En Babilonia, en Grecia y Roma, los lectores con problemas
de vista no tenían otra solución que hacerse leer los libros, en general por
esclavos. Unos pocos descubrieron que mirar a través de un disco de piedra transparente
ayudaba a ver mejor. Al escribir sobre las propiedades de las esmeraldas,
Plinio el Viejo comentaba que el miope emperador Nerón contemplaba los combates
de gladiadores a través de una esas joyas. No sabemos si lo hacía para ampliar
los detalles más sangrientos o simplemente para darles un tono verdoso, pero
anécdota siguió circulando durante la Edad
Media y eruditos como Roger Bacon y su maestro, Roger
Grosseteste, hicieron comentarios sobre las notables propiedades de las
esmeraldas.
Pero muy pocos lectores disponían de piedras preciosas. La
mayoría estaban condenados a que otros les leyeran o a realizar penosos
esfuerzos y a avanzar muy despacio mientras los músculos de sus ojos trataban
de subsanar el defecto. Luego, en algún momento de fines del siglo XIII, el
destino de los lectores con una mala vista cambió para siempre. No sabemos exactamente cuándo se produjo el cambio, pero el
23 de febrero de 1306, desde el púlpito de la iglesia de Santa María Novella de
Florencia, Giordano de Rivalto, De Pisa, predicó un sermón en el que recordaba
a los feligreses que la invención de los lentes “uno de los artefactos más
útiles del mundo”, ya tenía veinte años. Después añadió: “He visto al hombre
que, antes que ningún otro, descubrió y fabricó un par de lentes, y he hablad
con él”.
Nada se sabe del tan notable inventor. Quizá fuera un
contemporáneo de Giordano, un monje llamado Spina de quien se decía que “hacía
lentes y enseñaba gratis el arte a otros”. Tal ve era miembro del Gremio de
Cristaleros Venecianos, donde el oficio de la fabricación de lentes se conocía
al menos desde 1301, puesto que aquel año en unas de las reglas del gremio, se
explicaba el procedimiento a seguir por cualquiera “interesado a fabricar
lentes para leer”. O quizá el inventor fuera un tal Salvino degli Armati, a
quien en una placa funeraria todavía visible en la iglesia de Santa María
Maggiore de Florencia se lo llama “inventor de los lentes” y añade: “Que Dios
perdone sus pecados, 1317”
Otro candidato es Roger Bacon, a quien ya hemos mencionado como un gran
catalogador y a quien Kipling, en un relato de sus últimos años, convierte en
testigo de uso de un antiguo microscopio árabe que un ilustrador para a
Inglaterra de contrabando. En 1268 Bacon había escrito: “Si alguien examina
letras u objetos pequeños por medio de un cristal o lente que tenga la forma
del segmento menor de una esfera, con el lado convexo hacia el ojo, verá las
letras mucho mejor y más grandes. Un instrumento así es útil para todas las
personas. Cuatro siglos después,
Descartes seguía elogiando la invención de los lentes: “Toda la organización de
nuestras vidas depende de los sentidos, y dado que la vista es el más amplio y
más noble de todos ellos, no cabe duda de que las invenciones que sirven para
aumentar su capacidad figuran entre las más útiles.

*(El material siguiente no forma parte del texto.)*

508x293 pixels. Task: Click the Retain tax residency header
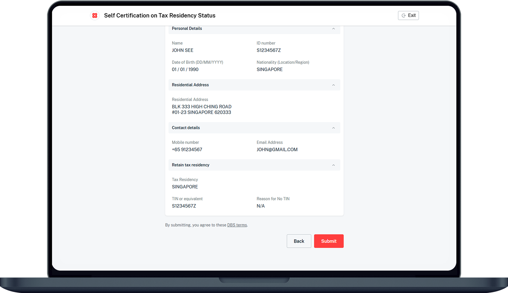(x=190, y=165)
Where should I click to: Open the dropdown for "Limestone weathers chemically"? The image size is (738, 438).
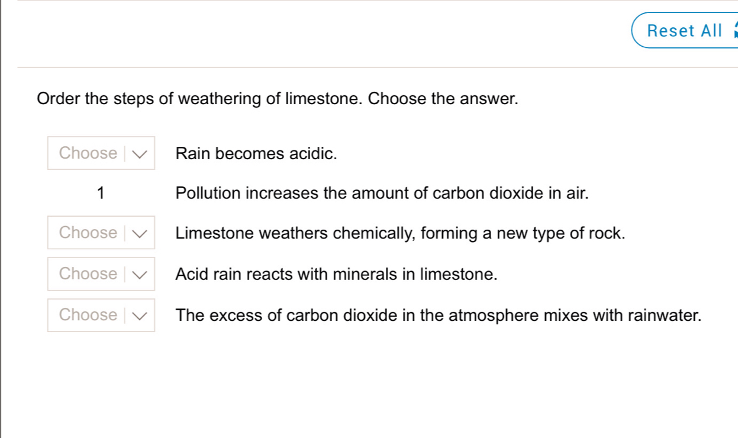(x=101, y=233)
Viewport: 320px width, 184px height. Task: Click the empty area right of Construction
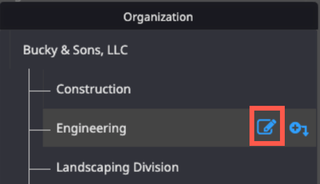(222, 89)
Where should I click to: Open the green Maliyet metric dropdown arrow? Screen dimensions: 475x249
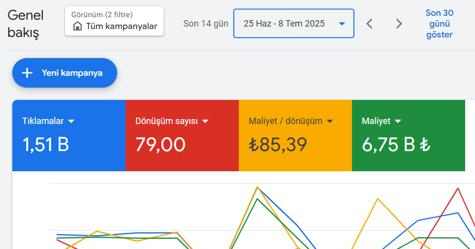point(398,121)
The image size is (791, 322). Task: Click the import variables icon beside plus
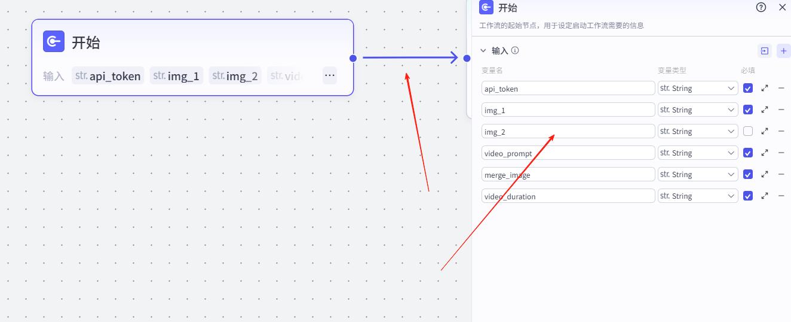[x=765, y=51]
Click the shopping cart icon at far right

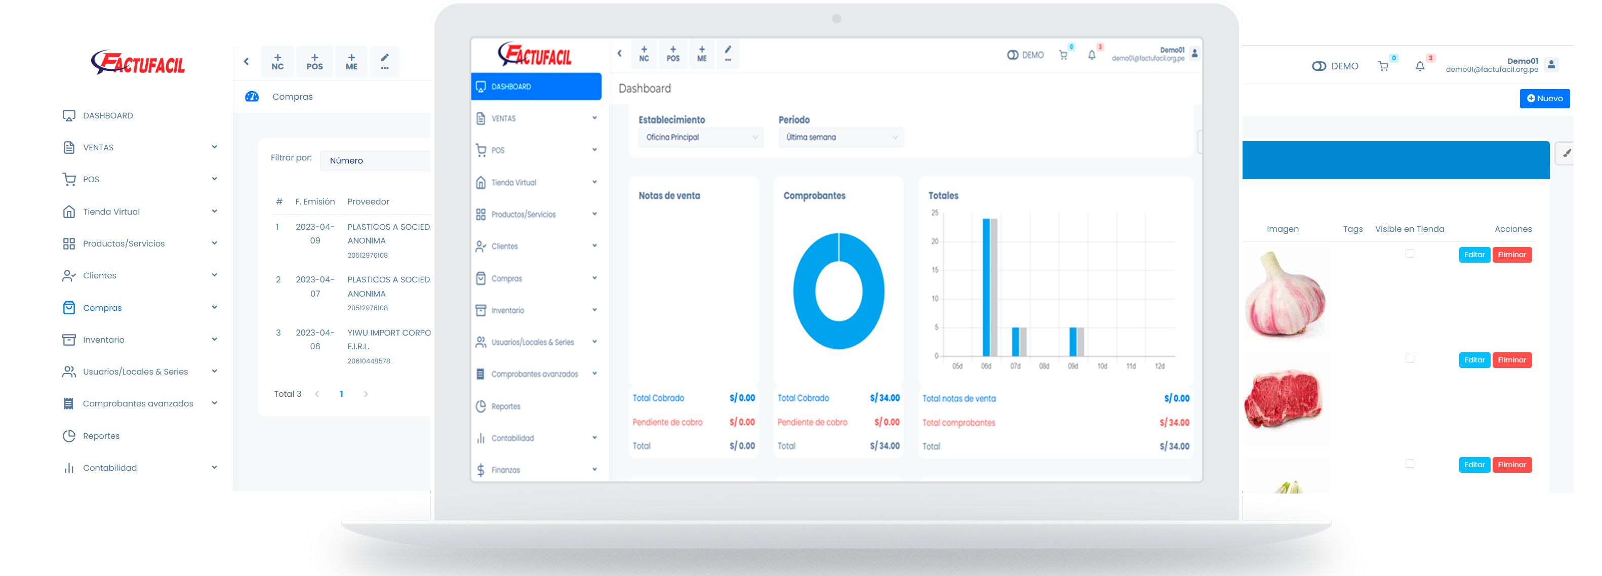coord(1383,66)
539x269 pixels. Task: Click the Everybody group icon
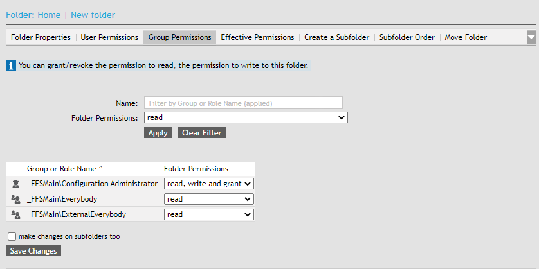coord(16,199)
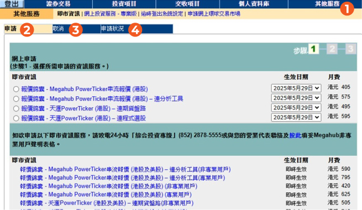Open the 交收項目 menu

(x=187, y=4)
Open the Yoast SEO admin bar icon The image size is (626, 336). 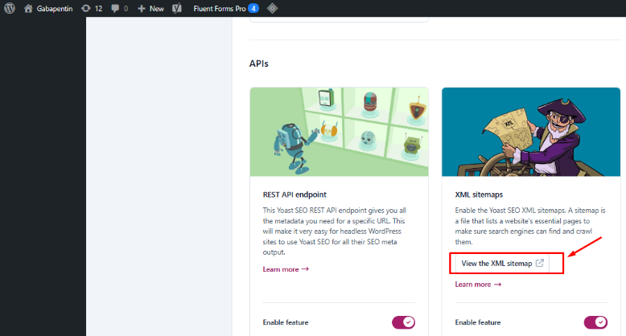tap(176, 8)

La primera representación conocida de unos lentes se encuentra
en un retrato del cardenal Hugo de Saint Cher pintado en 1352 por Tommaso de
Modena. En él se ve al cardenal vestido de gala, sentado ante su escritorio,
copiando un libro abierto, situado en una estantería un poco por encima de él,
a su derecha. Los lentes, conocidos como “gafas remachadas”, consisten en dos
cristales redondos sostenidos por una gruesa montura y con una bisagra por
encima del puente de la nariz, para regular la presión.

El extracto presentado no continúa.